The good news is that the rest of the division will probably stink against the AL East, too, although my worst fears about this arrangement were confirmed: the Cardinals once again make out like bandits in Interleague play, having to brave a pair of tough road series in front of hundreds of fans in Baltimore and Tampa Bay.

Some of the other things of note:

– They open the season on the road in Cincinnati before opening Miller Park against the Braves and (of course) the Cubs.
– Four series against St.
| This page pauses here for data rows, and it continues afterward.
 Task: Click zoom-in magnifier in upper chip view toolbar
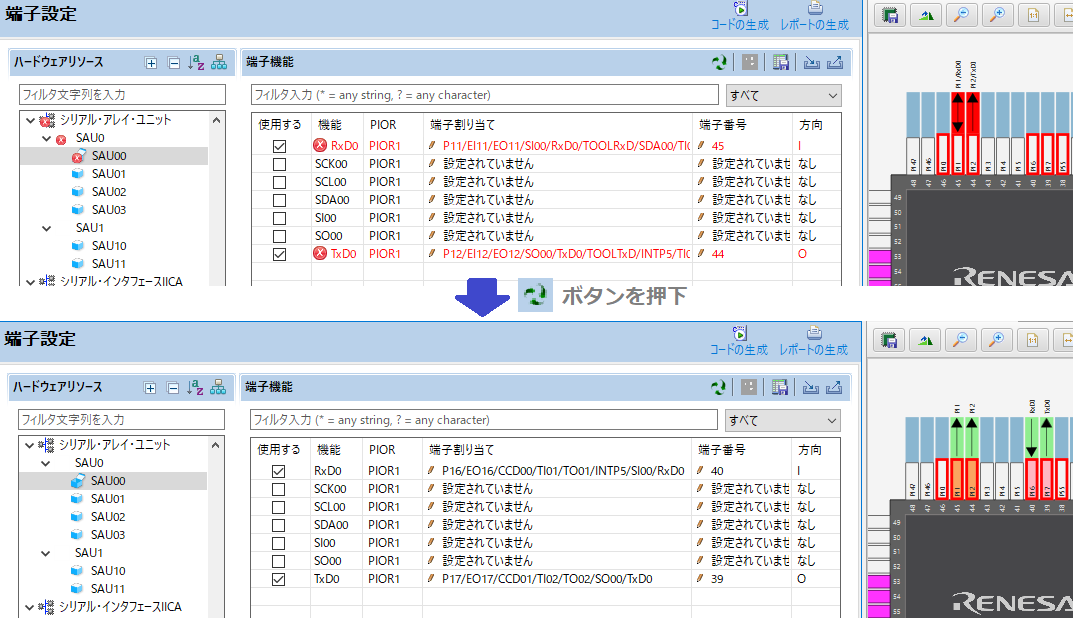click(x=996, y=16)
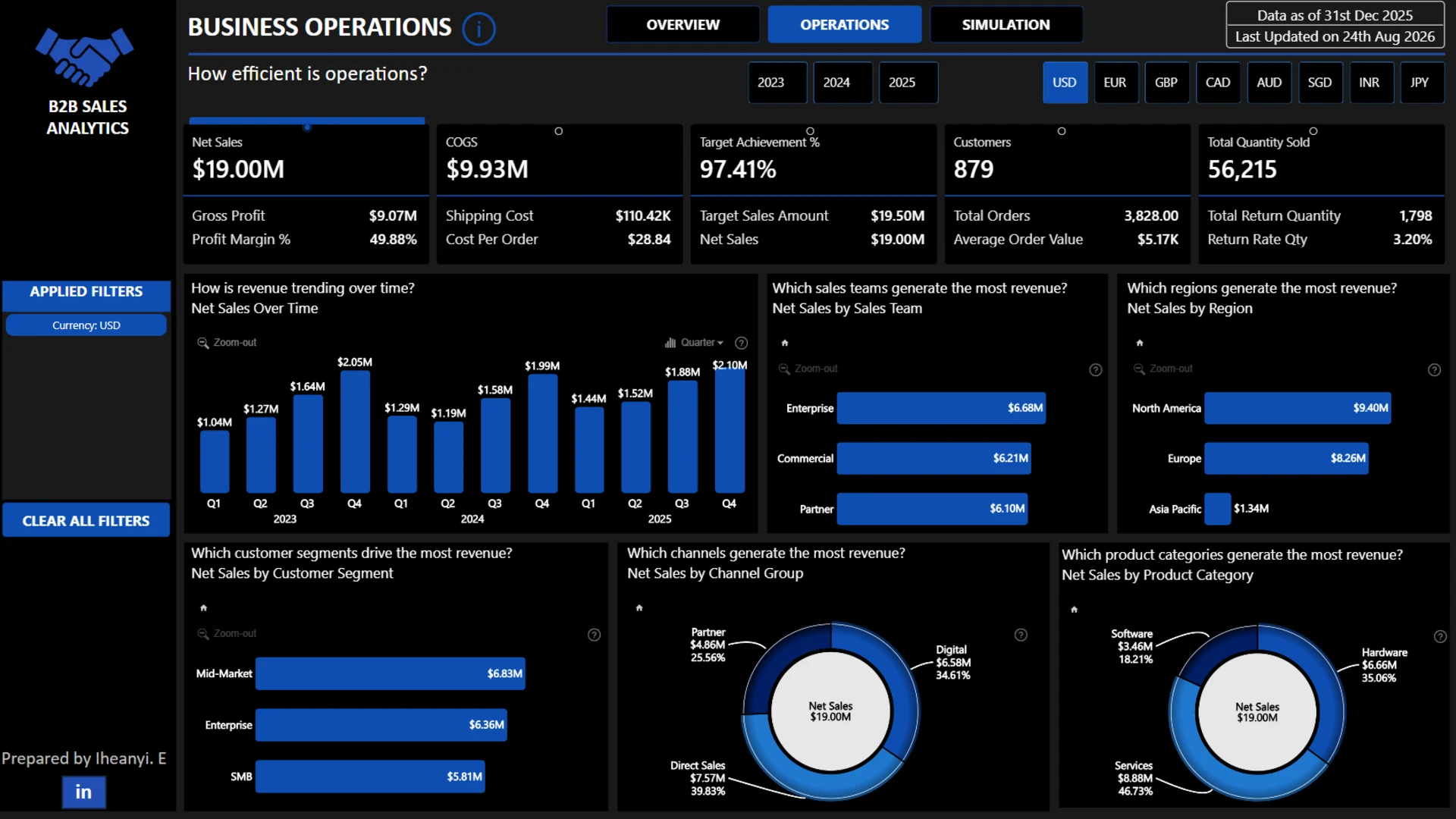Screen dimensions: 1456x819
Task: Select the COGS card radio circle
Action: point(559,131)
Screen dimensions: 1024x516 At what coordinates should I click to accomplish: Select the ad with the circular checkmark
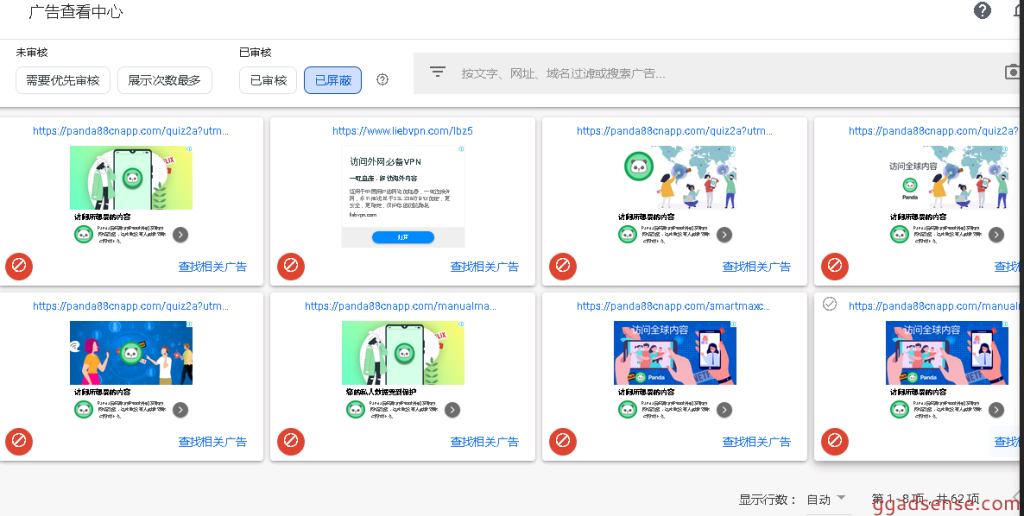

Louis in August and September.  While it’s a little early to be talking playoffs for 2011, if they’re still in the race by then, these will be huge games.
– In fact, only three series in September (Philly, Colorado, and Florida) will be against non-division opponents.  They close the season at home against the Pirates.
– West Coast Road Trips of Death: May 16-19 (LA, San Diego) and July 14-24 (Colorado, Arizona, San Francisco).  The latter is coming out of the All-Star Break, and the Brewers will play 11 games in 11 days.
– They play their only games against Washington in April and May.  Only reason I bring this up?  That likely means the Brewers miss Stephen Strasburg.

It’s obviously a brutal schedule, but for the most part, the rest of the division will play the same teams.  There’s a long offseason ahead, so we don’t even know who will be good by the time the Brewers play them — for all we know, that intimidating Interleague stretch could be weakened if the Red Sox continue to rebuild or if the Twins or Rays take a step back.